For in reality, he found himself inside the deep, strange world of psi-ops, still employed by the government, although on paper working as a mere radar-tweaking contractor.
Douglas Cogswell, poor, dundering Doug who suffered at the lash of Thea, in reality had been a ufologist, and a mind reader, a psychic, a goddamned rebel, man! They even said he had the gift in spades, a virtuouso, a real goddamned prophet if he had wanted to be.
The gift was so strong, it was said, that his mind made noise to them, and so did Ryan’s. And that noise could actually summon them the way a loud stereo forced the adult in all of us to scream, like my father; “turn that shit off!”
Learning to control output was what Doug’s immersion into psi-ops had been all about, Ryan learned.

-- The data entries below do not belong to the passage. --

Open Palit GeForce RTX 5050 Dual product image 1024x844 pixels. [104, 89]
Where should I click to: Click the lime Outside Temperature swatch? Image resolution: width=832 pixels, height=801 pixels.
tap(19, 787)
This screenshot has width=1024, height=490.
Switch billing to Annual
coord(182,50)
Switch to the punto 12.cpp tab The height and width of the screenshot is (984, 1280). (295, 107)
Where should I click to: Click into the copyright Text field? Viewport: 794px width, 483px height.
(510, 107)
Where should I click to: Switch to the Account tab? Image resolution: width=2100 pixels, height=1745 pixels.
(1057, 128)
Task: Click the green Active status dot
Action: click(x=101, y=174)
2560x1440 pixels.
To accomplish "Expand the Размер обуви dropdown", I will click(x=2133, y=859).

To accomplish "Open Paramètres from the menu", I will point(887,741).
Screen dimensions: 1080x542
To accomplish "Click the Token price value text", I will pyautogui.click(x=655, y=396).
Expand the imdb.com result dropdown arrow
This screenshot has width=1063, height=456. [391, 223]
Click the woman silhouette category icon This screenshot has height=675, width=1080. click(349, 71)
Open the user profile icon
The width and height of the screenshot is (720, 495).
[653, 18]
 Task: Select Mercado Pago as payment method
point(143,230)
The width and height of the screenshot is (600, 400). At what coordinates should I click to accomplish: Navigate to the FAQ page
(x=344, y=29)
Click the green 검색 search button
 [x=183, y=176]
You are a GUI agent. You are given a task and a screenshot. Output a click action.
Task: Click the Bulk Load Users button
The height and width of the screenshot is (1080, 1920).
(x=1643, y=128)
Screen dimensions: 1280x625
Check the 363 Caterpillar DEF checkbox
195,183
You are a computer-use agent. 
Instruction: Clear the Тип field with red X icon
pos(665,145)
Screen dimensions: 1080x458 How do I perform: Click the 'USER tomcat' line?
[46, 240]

A world described by a Greek letter meaning the unknown, the quantity that had power in that you had no clue of its magnitude or direction.
But now, Ryan said, the internet and cameras, and surveillance hardware took care of all that psychic stuff.
You didn’t need people reading the future, reading each other, trying to use tachyons and quarks which sprang backwards from events into the past, and in so doing bounced into other tachyons, and if you could read the patterns the way a decent surfer could read the liquid surface of the ocean, well then, your mind could read events, you could read intent before it became action.
Ryan was saying something new here, and totally out of character. He was saying that stuff was all bullshit, all of those great discussions we had had about the universe and who they had been back in 1981, meant nothing now, owing to his new career path.
All that mattered was code and keeping the good code for us, and watching out for bad code from them.
“Them who?” I demanded.
“Dude! The Chinese…!” he said.
It was almost as if he were saying goodbye to who we had been, who I still was! Christ it hurt.
Was he leading me down a rabbit hole of my own? Or was he crying out “you know I would never think this way! Help! Something has gone horribly wrong!”
That was the last conversation we had, over the telephone. It came four days before he died.
So, I guess when you got right down to it, my prodding questions may have set the wheels in motion, for they knew the timing just as well as I did. And they knew I knew, that he knew. Hell, they knew that I knew, that they knew.
In the end it was like throwing a switch; my stupid naïve need to question and pester him had killed him, like a kill switch, you could say.
Well, Ryan wouldn’t see it that way, even though he would know I would be thinking it.
I watched as the pyre of material grew higher and thought about Sean heading back to the Middle East, and a monster demon somewhere behind me, invisibly cloaked of course with a reptilian finger over his lips.
“You worried about scaring off sea turtles, Tim?” Smokey asked of the pyre of light.
“Not in the least, Smokey. The brighter this burns the safer their asses are for the foreseeable future,” he said.
“What about when Seanny-boy comes home again? You gonna put something out on the web, all this stuff you learned?”
I looked over at Smokey and smiled. Now he was getting it.